Independently from your image loading problems, It looks like you are working with the dogs and cats dataset from Kaggle, we have a series of example workflows using that dataset on our example server:
https://nodepit.com/server/public-server.knime.com:80/04_Analytics/14_Deep_Learning/02_Keras/04_Cats_and_Dogs

best,
Gabriel

2 Likes

Looks like we are talking about the same data. I got it from a Udemy Course. I actually saw some of these nodes already (copied part of the VGG 16 manipulation Code from there :-))

This might be after the python node which does data augmentation or does this happen immediately after reading in the images?

Regarding your screenshots:
(a) The one with the “c” files puzzles me. Can you figure out which nodes causes the creation of those files? I wouldn’t be aware that we do that in any node.

(b) The other one is expected behaviour. The created files however should be removed again after the data has been shipped to or from python. @MarcelW can you comment?

Best,

Christian

Regarding (b): In KNIME Analytics Platform 3.6.1 and earlier, only parts of the data are deleted right after the data transfer. Most of it is deleted when KNIME closes properly. This behavior was fixed in the meantime and will be part of the next release of KNIME AP. @mereep, please feel free to try it out using our nightly build (please see the disclaimer there). We’d highly appreciate any feedback on whether that mitigates the problem :slight_smile:.

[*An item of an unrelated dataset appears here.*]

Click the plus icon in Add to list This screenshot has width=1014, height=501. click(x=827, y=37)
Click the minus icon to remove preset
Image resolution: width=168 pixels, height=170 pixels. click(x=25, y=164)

Hi and thanks for your responses,

I try to dig a bit into this as soon as I can. But the underlying problem in my eyes is that the 200MB of Data gets blown up to 22GB of Data. We are talking of an increase in size of factor over 100. This makes save times over 10 Minutes. Load times similiar. And actually this is so less data. Isn’t the fix to be found in the image handling itself? What happens if someone wants to work with some real data? This is absolutely not possible at this rate.

Maybe even the caching strategy is a problem: The Data could be with no problems just be hold in RAM. I have 16GB in this machine. 200MB of Image data would be a snap.

I know that most of the stuff is propably more easy said than done. But rest assured, that I am not doing anything special right now. Other users will notice this also and in consequence may stay away from using the platform. I think that would be a waste :wink:

Ok, I think at least here I am already a step further: These files don’t seem to be workflow related. They are created when just opening knime. For sake of completeness I closed all workflows and just reopened knime → files are created.
This happens after the splash screen (some seconds after rendering the interface I would assume).

It seems that those files are created by the DeepLearning backends. During startup we check if a certain deep learning backend is installed or not (e.g. keras, theano etc). Those files seem to relate to that. Are they deleted after closing KNIME?

No, they stay and will be recreated, so they basically add up each time you start the application

Do you happen to have Theano installed in your Python environment? If yes, could you temporarily uninstall it and see if those c files are still being created?

Also, what serialization library do you use for data transfer between KNIME and Python? You can find that on the Python preference page.

Flatbuffers Column Serialization

Yes

I did

Fixes this problem. No .exe files and no .c files.

1 Like

Alright, thanks for digging into it :slight_smile:. I assume those c/exe files were not created in a knime_… subfolder of the temp directory, right? I this case we can’t really control their deletion :confused:.

Regarding the Python serialization: The Flatbuffers serializer uses a socket connection to transfer data between KNIME and Python, so we can rule out a leak there. You can ignore my post above.

Are those files:
https://forum.knime.com/uploads/default/original/2X/6/64acdd6fcb4287ec7eb8ff55eeaade0467996a2a.jpeg
all created by a single node (e.g., the image reader) or do they pile up over time/are distributed across the execution of several nodes?

unfortunatly they are in the base folder of the local temp. There they will resist forever, since even windows temp cleanup doesnt seem to touch them.

This happens in a single node execution. Furthermore upstream nodes will create their own files when a down stream node creates some. So using for example: Image Reader → Image Calculator. You can execute the Image Reader and only some empty(!) folders are created. Then you execute the Image calculator and both Image Loader and Image Calculator emit a big amount of huge files.

I made another propably important notice: The huge files only get created when loading a certain amount of data. If I load less Images there are only folders created with no content. If I load a certain amount of images then all files are created all together in one run. Also note that this behaviour seems to sum up the amount of data. If the an downstream node exceeds a limit that the upstream node did not, still both start to party on hard disk.

Also note that this setting:

influences the file size and the amount. If set to zero, there is a file created for every(!) Image that is between 1 and 5 MB big. 1000 per folder in

If set to (in my example 30) files just get less and bigger. The amount of data in sum is about equal. 15 GB for 4000 images.
Also note that the files created for Image Reader are all < 1 MB if setting is set to 0. Image Calculator are between 1 and 5 MB.